*WRITTEN PROBLEM A*
In the thread on time to near light speed, list every figure in the paragraph starting "I took the existing spreadsheet" except the exponent in [T]^3.
*WRITTEN PROBLEM B*
According to the thread on time to near light speed, which mass should be used when the force points along the direction of motion?

*DOCUMENT EXCERPT*

· · · · · · ·

# Time To Near Light Speed

#### Star Drive

I'm not saying there are any transverse forces! What I'm saying is that you're using the transverse mass m = M[T] (in normal notation, $m = m_0 \gamma$) instead of the longitudinal mass m = M[T]^3 (in normal notation, $m = m_0 \gamma^3$). Your force is along the direction of motion so you should be using the longitudinal mass.
I took the existing spreadsheet and changed the relativistic mass multiplier from [T] to [T]^3. (third-power). With that computation made on some 30,000 intervals for t, the total time sum jumps to a very large value of 7,967.1 days (86,400 seconds/ day). The arc sine function solution is on the order of 539.8 days. Before [T] was changed, the spreadsheet matched the arc sine solution. Both solutions are made at 99.9% of c.

Last edited:

#### starthaus

I took the existing spreadsheet and changed the relativistic mass multiplier from [T] to [T]^3. (third-power). With that computation made on some 30,000 intervals for t, the total time sum jumps to a very large value of 7,967.1 days (86,400 seconds/ day). The arc sine function solution is on the order of 539.8 days. Before [T] was changed, the spreadsheet matched the arc sine solution. Both solutions are made at 99.9% of c.
There is no "arcsine" in the correct derivation.

#### Star Drive

There is no "arcsine" in the correct derivation.
I got that point long ago, as you have so often pointed out.

· · · · · · ·

*INFORMATION SHOWN*
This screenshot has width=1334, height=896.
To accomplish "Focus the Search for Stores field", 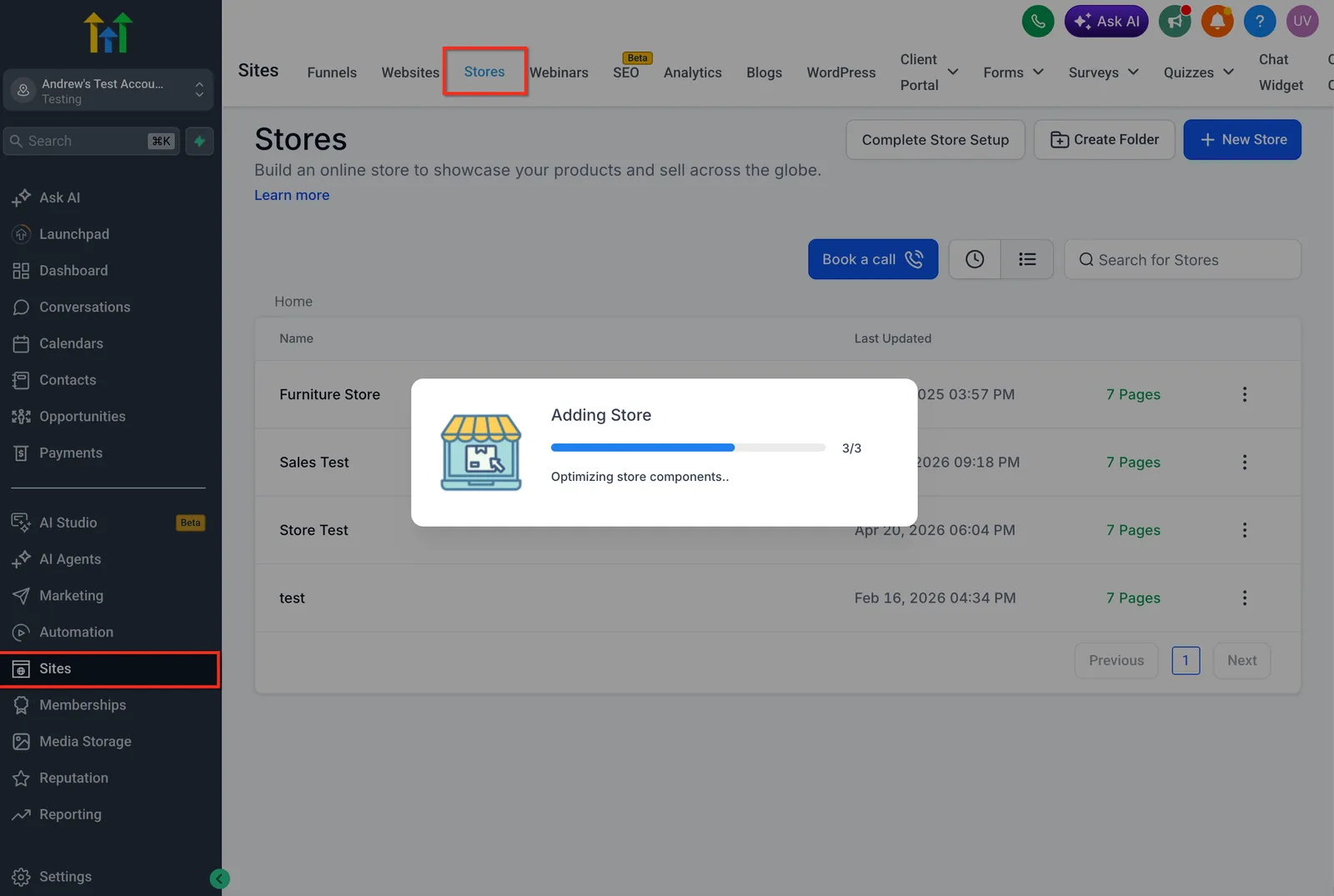I will (x=1182, y=259).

· · · · · · ·

*CORRECT RESULT A*
- 30,000 intervals for t
- 7,967.1 days
- 86,400 seconds per day
- 539.8 days
- 99.9% of c

*CORRECT RESULT B*
The longitudinal mass, m = M[T]^3 (in normal notation, m = m₀γ³).